--- Text block ---

By 2030, the programme aims to boost the contribution of these four sectors to $320 billion and increase the volume of non-oil exports to over $260 billion, according to a statement from Saudi Arabia’s Council of Economic Development Affairs.

The minister called upon the government entities and private sector investors to join Saudi Arabia’s development journey and invest across sectors.

“Those who bet on the kingdom never lose,” Al Falih noted.

Deals signed included a pact between Saudi Aramco, the world’s biggest oil producing company, and Saudi Basic Industries Corporation (Sabic) to continue to the next phase of studies for an oil-to-chemicals plant in the kingdom.

Al Falih (right) at the launch of NIDLP in Riyadh

Al Falih (right) at the launch of NIDLP in Riyadh

It also signed a deal with Dubai-base DP World, among the top five ports operator globally, to build operate and transfer a container terminal at Saudi Arabia’s Jeddah port. Two military deals were also signed with France’s Thales and international defence company CMI to manufacture armoured vehicles in the kingdom.

--- Information provided ---

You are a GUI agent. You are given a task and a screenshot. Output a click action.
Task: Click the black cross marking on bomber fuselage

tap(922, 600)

---
--- Information provided ---

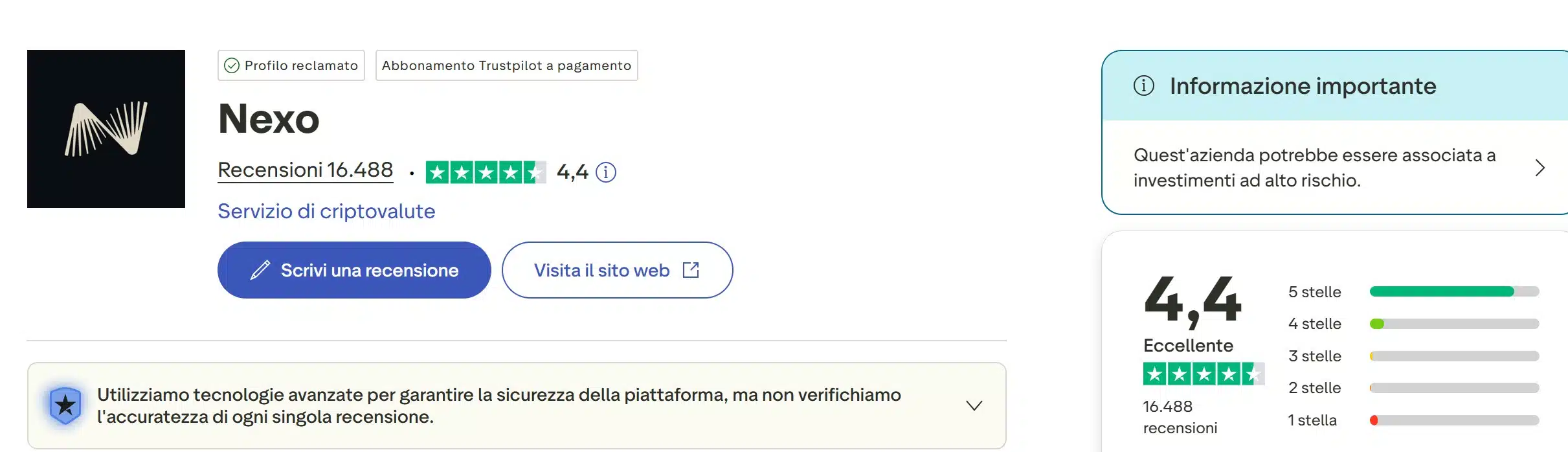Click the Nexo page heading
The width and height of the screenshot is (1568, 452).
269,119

---
--- Information provided ---

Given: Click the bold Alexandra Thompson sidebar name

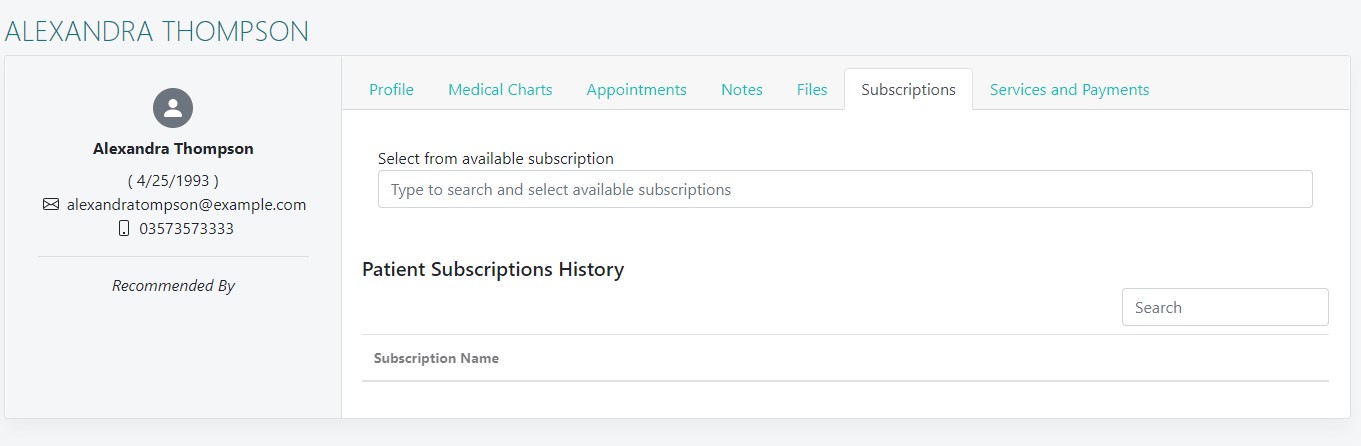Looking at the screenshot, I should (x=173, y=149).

---

■ Work instruction: In the text about Saudi Arabia's development programme, what volume of non-oil exports does the programme aim to reach by 2030?

■ Written response: Over $260 billion.